In the case of health care, hospitals receive little or no state or federal reimbursement for immigrant use of hospital services which means that hospitals must pass on these costs through in higher charges to paying patients, primarily users with some form of health insurance, or close their doors. Consequently, users or their employers end up paying more for health insurance policies and/or face higher deductibles and co-pays as a direct result of the unpaid medical expenses of illegal immigrants and their children. In 2007 the passthrough of unpaid hospital expenses was estimated to cost each insured Californian about $455 per year (see an op-ed written by the chief executive of Scripps Health in San Diego County, Chris Van Gorder, “Health Care – The Governor’s Plan,” San Diego Union - Tribune, March 2, 2007). In this same op-ed it is noted that financial pressures contributed to the closure of 65 emergency rooms and 70 acute care hospitals in California during the previous decade. In the words of C. Duane Dauner at the time he was president of the California Hospital Association: "Emergency rooms and hospital doctors are forced to subsidize the lack of immigration enforcement by the federal government." Quote from: Julia Preston, “Texas Hospitals’ Separate Paths Reflect the Debate on Immigration,” New York Times, July 18, 2006.

To date most of the illegal immigrant users of unreimbursed hospital medical services likely work and live in the U.S. and have low incomes and few asssets. Many are working off the books or as independent contractors without health insurance. Others work part-time or are otherwise not covered by any employer health plan.

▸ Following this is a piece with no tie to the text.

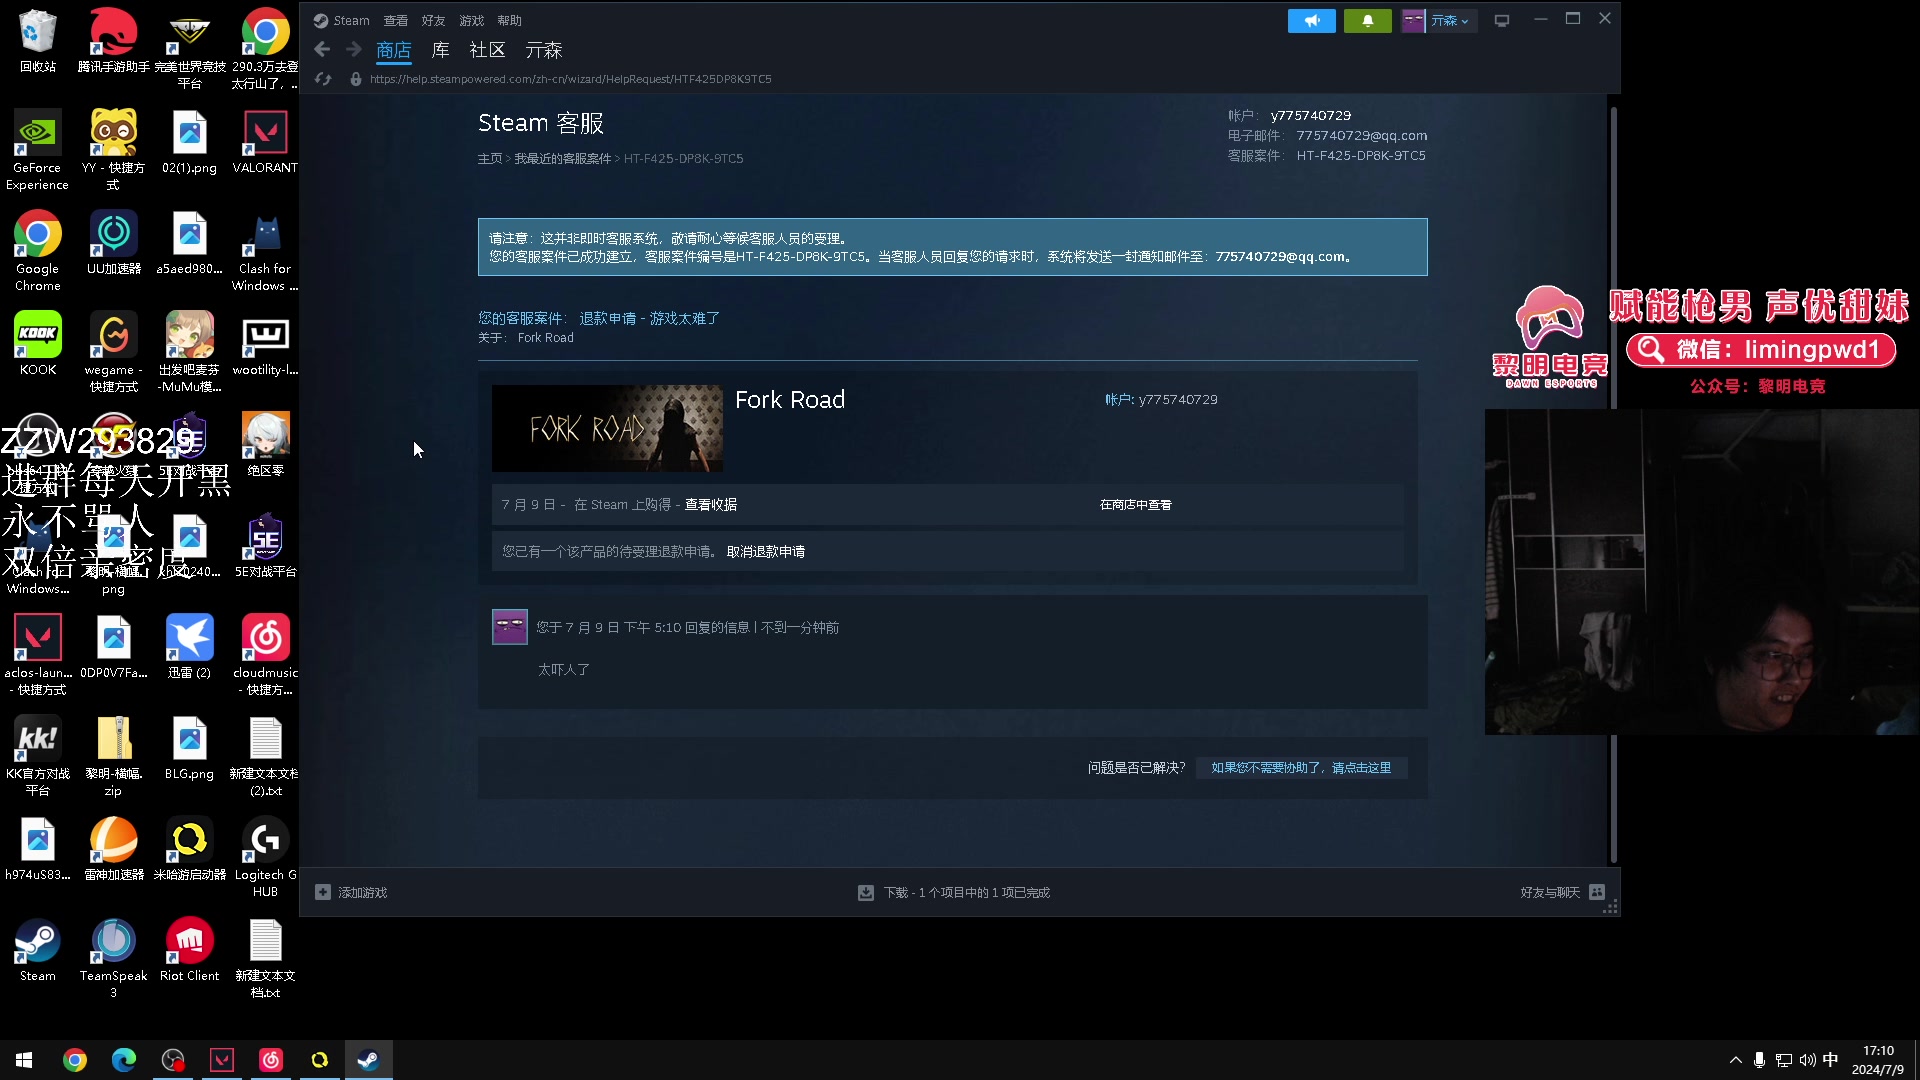The image size is (1920, 1080).
Task: Click the security lock in the address bar
Action: (355, 79)
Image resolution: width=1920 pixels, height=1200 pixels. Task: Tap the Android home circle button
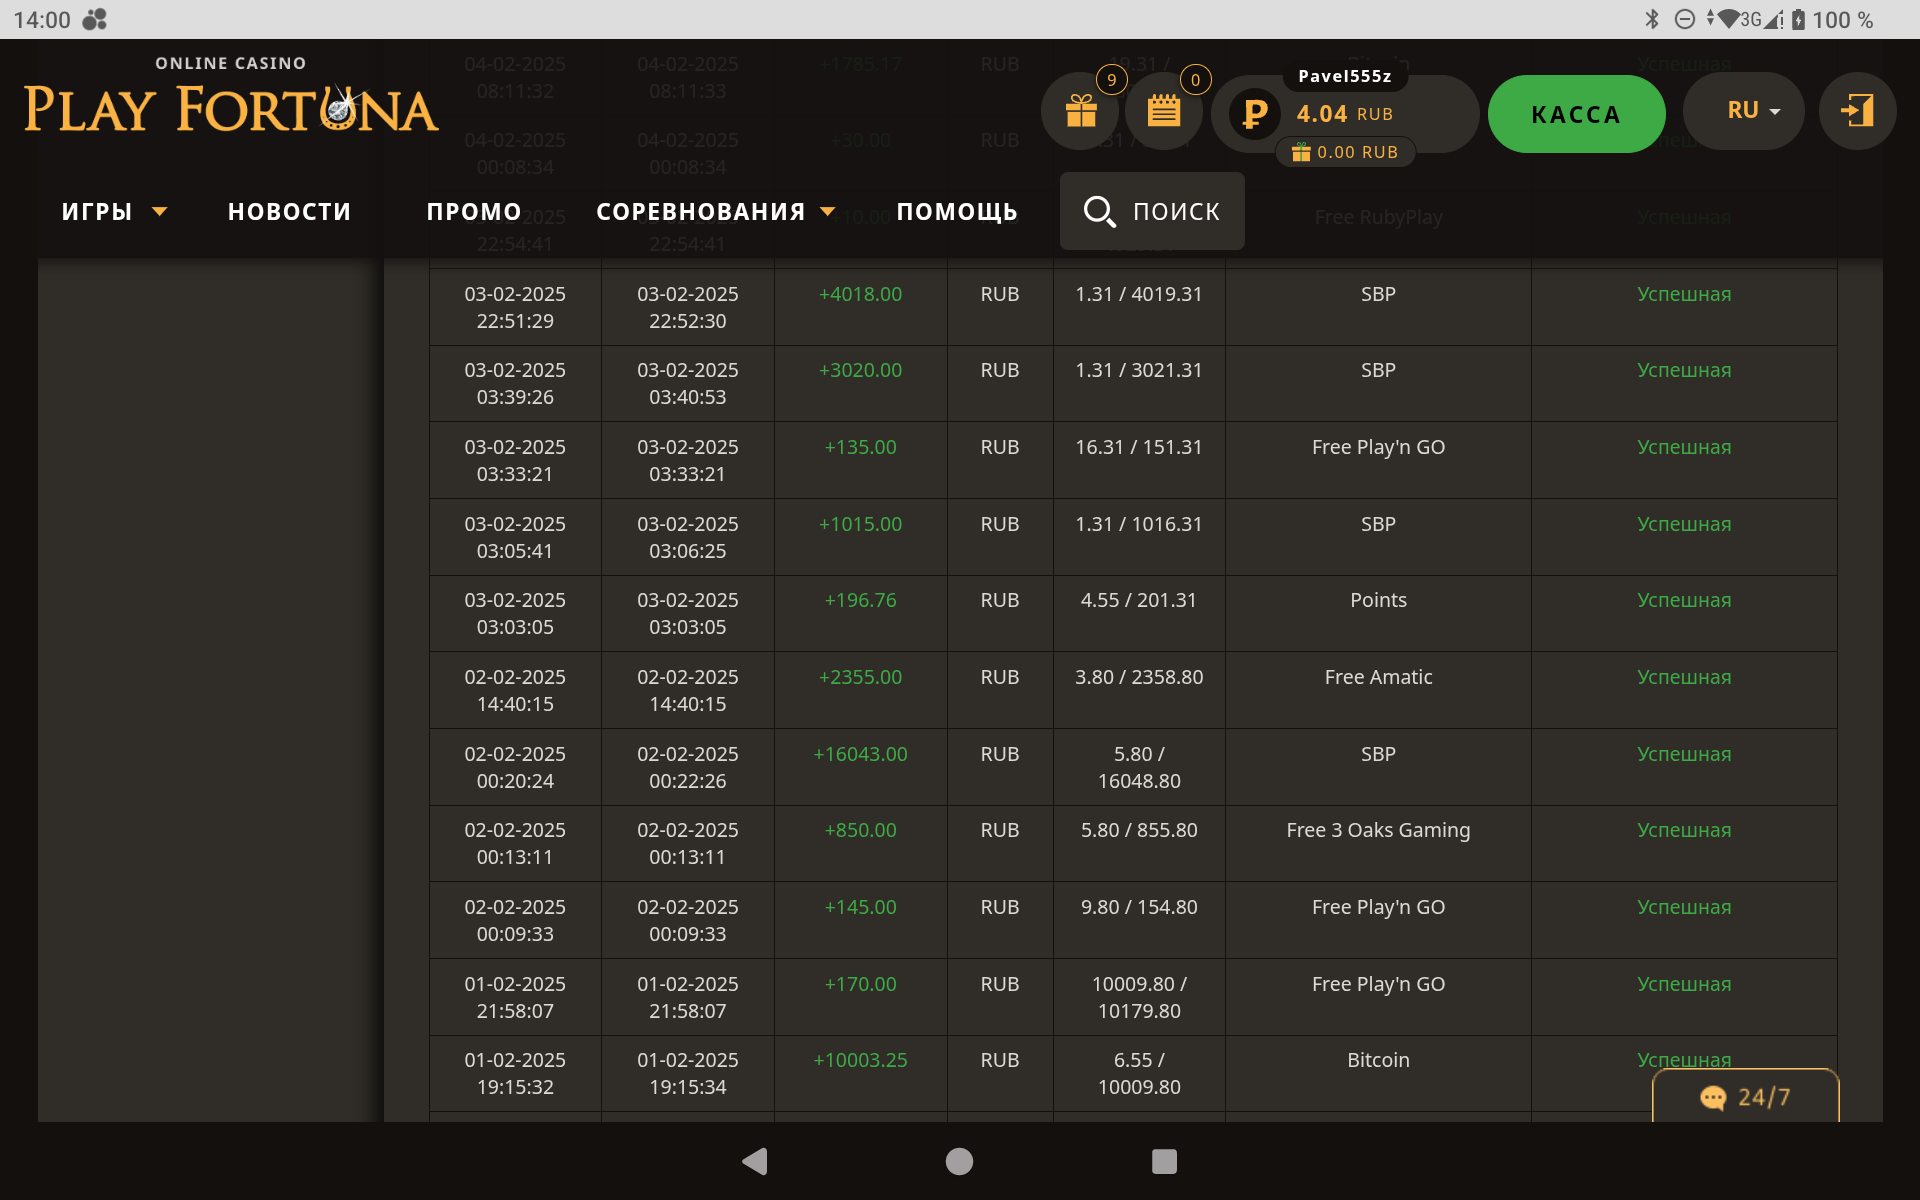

In the future we may see increasing numbers of non-citizens with serious illnesses visit the U.S. for the primary purpose of obtaining free high quality health care unavailable to them in their own countries. Given the ease of entering the U.S. legally (for example, as tourists, to visit relatives, or for educational or business purposes) or illegally, given our existing law requiring hospitals to treat all who enter their emergency rooms, and given the desperation of seriously ill people of little means in the many countries with inadequate or non-existent health care systems for the poor, it is to be expected that over time we will become the medical salvation for increasing numbers of the world’s poor – all at the expense of American hospitals and American citizens.

Still another set of users of unpaid and unreimbursed hospital medical services are pregnant women who come to the U.S. to have their childbirth within a higher quality medical situation than is available to them in their home country. An additional attraction to these women is the knowledge that under American law any childbirth within the U.S. conveys to the newborn automatic American citizenship irrespective of the status of the parents.